What is the best way to create a string array in python? - python

I'm relatively new to Python and it's libraries and I was wondering how I might create a string array with a preset size. It's easy in java but I was wondering how I might do this in python.
So far all I can think of is
strs = ['']*size
And some how when I try to call string methods on it, the debugger gives me an error X operation does not exist in object tuple.
And if it was in java this is what I would want to do.
String[] ar = new String[size];
Arrays.fill(ar,"");
Please help.
Error code
strs[sum-1] = strs[sum-1].strip('\(\)')
AttributeError: 'tuple' object has no attribute 'strip'
Question: How might I do what I can normally do in Java in Python while still keeping the code clean.

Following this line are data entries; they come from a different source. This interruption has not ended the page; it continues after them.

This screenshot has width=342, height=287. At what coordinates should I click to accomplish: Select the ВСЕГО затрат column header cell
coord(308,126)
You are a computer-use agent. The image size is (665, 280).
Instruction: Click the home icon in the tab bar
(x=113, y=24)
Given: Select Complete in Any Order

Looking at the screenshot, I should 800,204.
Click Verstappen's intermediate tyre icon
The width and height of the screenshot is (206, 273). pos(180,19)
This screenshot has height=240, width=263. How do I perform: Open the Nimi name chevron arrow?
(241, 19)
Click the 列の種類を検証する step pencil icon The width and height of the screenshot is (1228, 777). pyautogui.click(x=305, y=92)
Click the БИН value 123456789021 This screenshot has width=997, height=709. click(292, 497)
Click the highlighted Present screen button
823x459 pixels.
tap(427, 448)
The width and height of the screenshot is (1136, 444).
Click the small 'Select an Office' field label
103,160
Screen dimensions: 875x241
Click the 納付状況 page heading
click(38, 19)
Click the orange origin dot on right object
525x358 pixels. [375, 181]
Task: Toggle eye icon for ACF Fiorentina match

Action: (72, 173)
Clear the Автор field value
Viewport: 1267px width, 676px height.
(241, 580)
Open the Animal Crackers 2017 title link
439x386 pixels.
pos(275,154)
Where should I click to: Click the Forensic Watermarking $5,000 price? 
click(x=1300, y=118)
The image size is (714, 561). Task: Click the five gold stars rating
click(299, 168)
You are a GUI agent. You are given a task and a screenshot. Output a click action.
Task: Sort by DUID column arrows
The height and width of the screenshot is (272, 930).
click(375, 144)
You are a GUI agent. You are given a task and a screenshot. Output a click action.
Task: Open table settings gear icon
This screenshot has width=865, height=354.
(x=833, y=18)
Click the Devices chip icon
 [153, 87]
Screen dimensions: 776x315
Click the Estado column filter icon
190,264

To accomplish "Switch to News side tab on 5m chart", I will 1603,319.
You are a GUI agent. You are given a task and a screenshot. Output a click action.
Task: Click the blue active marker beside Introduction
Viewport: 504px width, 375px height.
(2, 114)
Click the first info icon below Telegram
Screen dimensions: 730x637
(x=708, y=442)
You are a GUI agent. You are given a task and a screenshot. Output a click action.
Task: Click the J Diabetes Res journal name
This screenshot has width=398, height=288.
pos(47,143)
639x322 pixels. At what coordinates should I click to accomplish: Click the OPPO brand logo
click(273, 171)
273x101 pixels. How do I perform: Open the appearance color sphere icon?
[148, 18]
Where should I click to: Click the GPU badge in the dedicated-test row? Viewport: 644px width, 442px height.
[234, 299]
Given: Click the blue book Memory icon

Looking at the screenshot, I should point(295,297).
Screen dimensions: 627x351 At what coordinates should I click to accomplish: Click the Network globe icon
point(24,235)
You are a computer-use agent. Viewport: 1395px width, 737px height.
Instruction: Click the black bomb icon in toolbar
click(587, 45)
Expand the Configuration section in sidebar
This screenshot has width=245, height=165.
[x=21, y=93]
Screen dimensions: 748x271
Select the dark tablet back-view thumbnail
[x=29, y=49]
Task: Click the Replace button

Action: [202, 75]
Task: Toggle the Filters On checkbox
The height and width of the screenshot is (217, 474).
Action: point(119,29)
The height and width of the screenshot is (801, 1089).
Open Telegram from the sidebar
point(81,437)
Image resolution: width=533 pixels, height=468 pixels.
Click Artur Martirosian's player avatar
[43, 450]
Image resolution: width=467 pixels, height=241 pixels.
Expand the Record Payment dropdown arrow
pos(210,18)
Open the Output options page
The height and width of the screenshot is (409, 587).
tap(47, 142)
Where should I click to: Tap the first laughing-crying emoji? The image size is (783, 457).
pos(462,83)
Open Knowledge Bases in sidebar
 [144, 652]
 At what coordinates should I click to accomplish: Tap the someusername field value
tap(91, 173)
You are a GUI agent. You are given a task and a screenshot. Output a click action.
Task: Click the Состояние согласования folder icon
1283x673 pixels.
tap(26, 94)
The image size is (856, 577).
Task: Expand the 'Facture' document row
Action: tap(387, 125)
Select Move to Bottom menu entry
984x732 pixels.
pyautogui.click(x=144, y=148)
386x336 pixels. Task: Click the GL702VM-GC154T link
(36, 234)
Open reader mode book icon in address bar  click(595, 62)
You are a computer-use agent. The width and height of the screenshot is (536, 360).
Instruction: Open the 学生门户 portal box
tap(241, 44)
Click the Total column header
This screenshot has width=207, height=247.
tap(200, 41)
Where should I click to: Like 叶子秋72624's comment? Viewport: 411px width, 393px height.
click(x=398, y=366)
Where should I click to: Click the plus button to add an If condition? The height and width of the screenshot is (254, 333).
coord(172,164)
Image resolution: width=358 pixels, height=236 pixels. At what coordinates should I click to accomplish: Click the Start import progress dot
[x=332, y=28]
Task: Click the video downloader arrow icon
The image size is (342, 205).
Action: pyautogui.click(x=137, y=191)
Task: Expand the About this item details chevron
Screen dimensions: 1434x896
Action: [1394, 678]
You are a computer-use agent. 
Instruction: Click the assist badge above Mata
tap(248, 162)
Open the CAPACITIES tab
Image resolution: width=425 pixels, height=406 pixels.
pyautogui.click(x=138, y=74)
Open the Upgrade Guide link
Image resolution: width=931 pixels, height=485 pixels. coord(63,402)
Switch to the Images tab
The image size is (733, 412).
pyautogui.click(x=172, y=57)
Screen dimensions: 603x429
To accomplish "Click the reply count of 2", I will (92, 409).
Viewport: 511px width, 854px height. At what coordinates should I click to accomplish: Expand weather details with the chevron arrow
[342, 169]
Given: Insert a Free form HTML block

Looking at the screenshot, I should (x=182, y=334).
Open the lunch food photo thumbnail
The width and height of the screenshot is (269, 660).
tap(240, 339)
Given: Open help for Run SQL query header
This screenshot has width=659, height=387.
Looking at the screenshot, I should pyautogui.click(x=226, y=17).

In python, you wouldn't normally do what you are trying to do. But, the below code will do it:
strs = ["" for x in range(size)]

In Python, the tendency is usually that one would use a non-fixed size list (that is to say items can be appended/removed to it dynamically). If you followed this, there would be no need to allocate a fixed-size collection ahead of time and fill it in with empty values. Rather, as you get or create strings, you simply add them to the list. When it comes time to remove values, you simply remove the appropriate value from the string. I would imagine you can probably use this technique for this. For example (in Python 2.x syntax):
>>> temp_list = []
>>> print temp_list
[]
>>>
>>> temp_list.append("one")
>>> temp_list.append("two")
>>> print temp_list
['one', 'two']
>>>
>>> temp_list.append("three")
>>> print temp_list
['one', 'two', 'three']
>>>
Of course, some situations might call for something more specific. In your case, a good idea may be to use a deque. Check out the post here: Python, forcing a list to a fixed size. With this, you can create a deque which has a fixed size. If a new value is appended to the end, the first element (head of the deque) is removed and the new item is appended onto the deque. This may work for what you need, but I don't believe this is considered the "norm" for Python.

The simple answer is, "You don't." At the point where you need something to be of fixed length, you're either stuck on old habits or writing for a very specific problem with its own unique set of constraints.

The best and most convenient method for creating a string array in python is with the help of NumPy library.
Example:
import numpy as np
arr = np.chararray((rows, columns))
This will create an array having all the entries as empty strings. You can then initialize the array using either indexing or slicing.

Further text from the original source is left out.